## Exercise instructions
These records are to be written out exactly as they read, minus the pictures.

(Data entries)

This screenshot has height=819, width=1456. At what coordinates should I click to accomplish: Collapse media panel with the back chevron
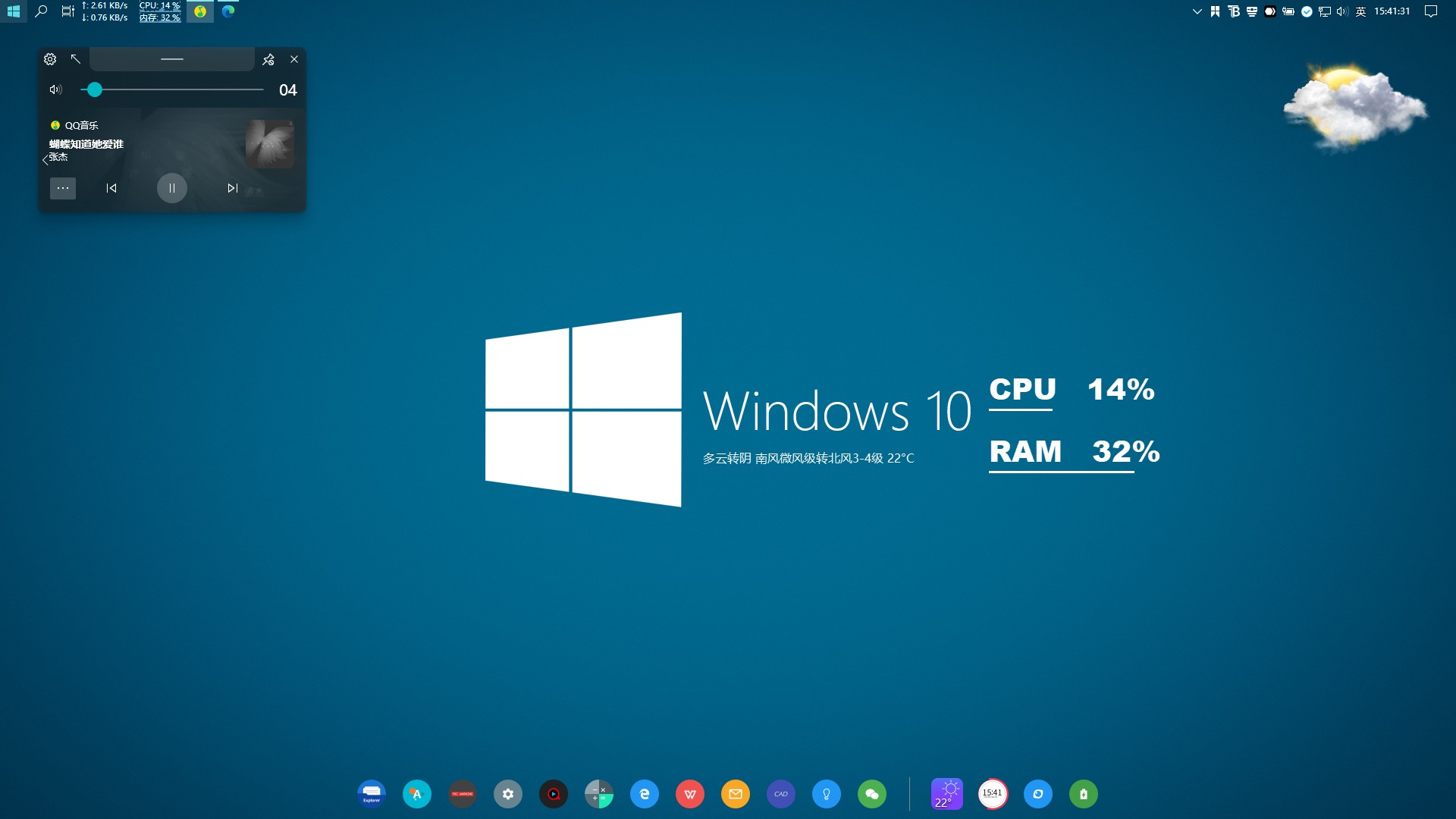coord(45,161)
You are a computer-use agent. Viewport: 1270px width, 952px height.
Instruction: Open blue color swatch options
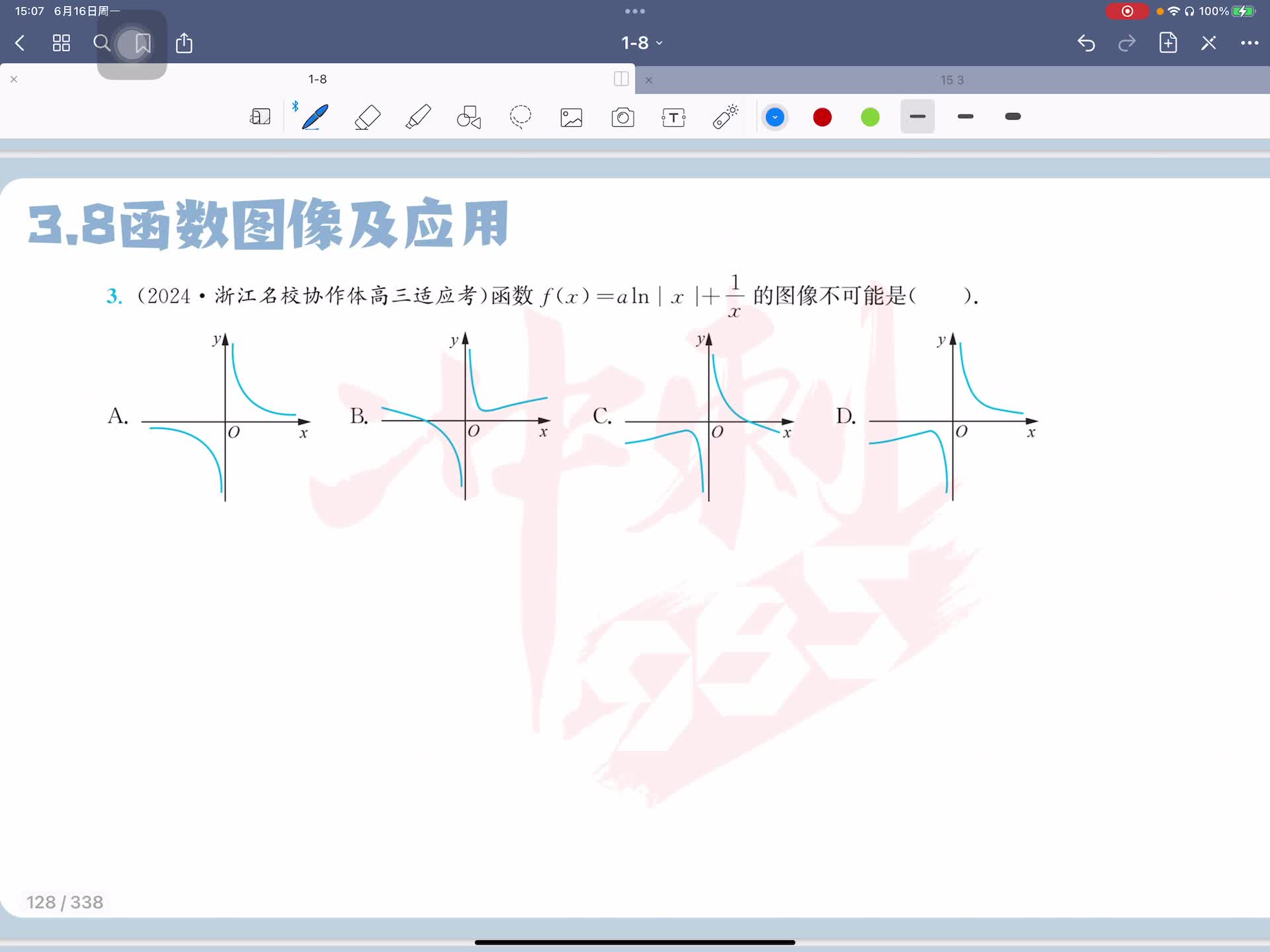(775, 118)
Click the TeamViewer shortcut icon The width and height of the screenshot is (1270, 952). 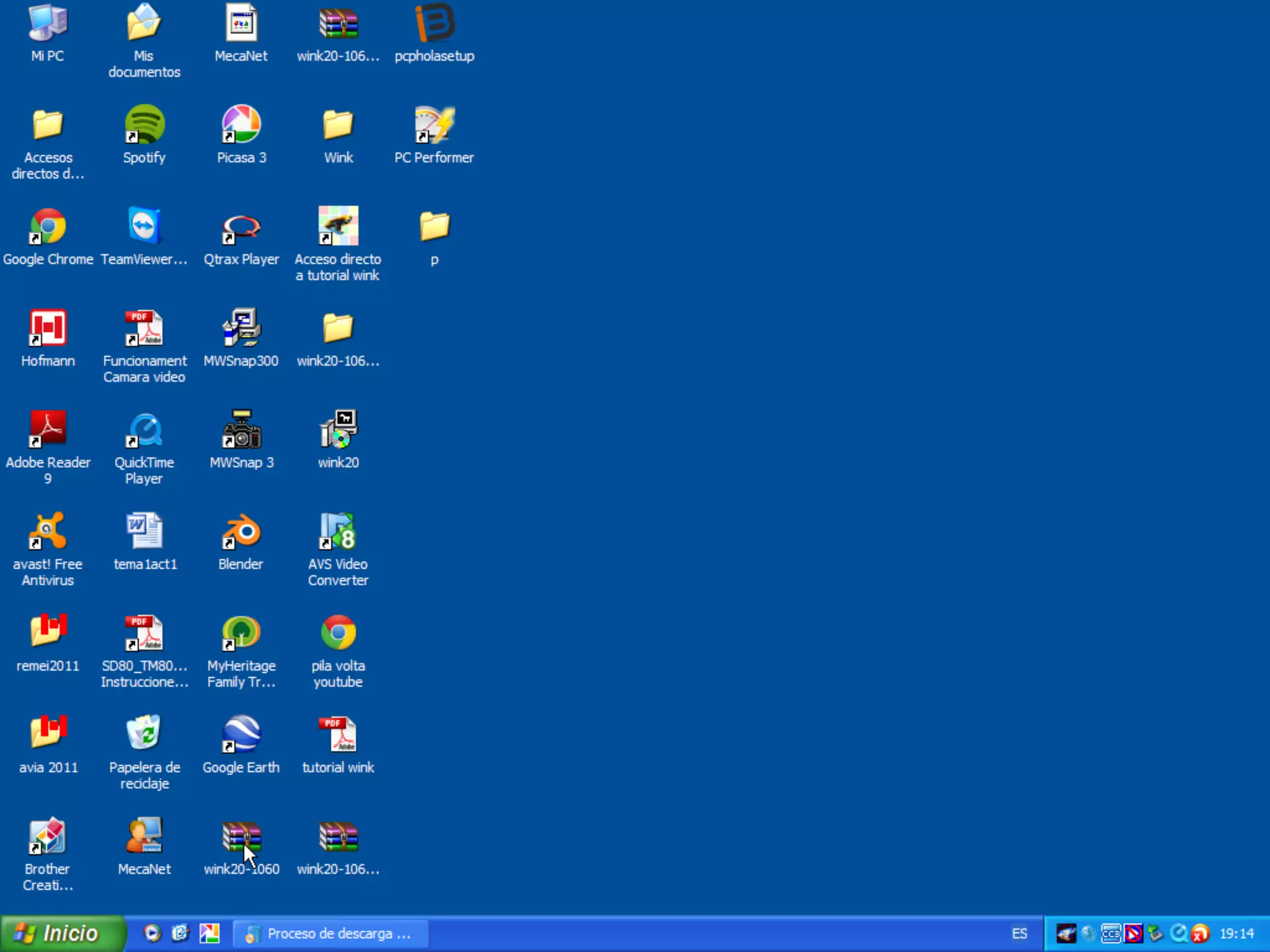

## Answer to this task
This screenshot has height=819, width=1456. At what coordinates should I click to accomplish: Collapse media panel with the back chevron
coord(45,161)
You are a computer-use agent. Viewport: 1270px width, 952px height.
Instruction: Open blue color swatch options
(775, 118)
Click the TeamViewer shortcut icon The width and height of the screenshot is (1270, 952). 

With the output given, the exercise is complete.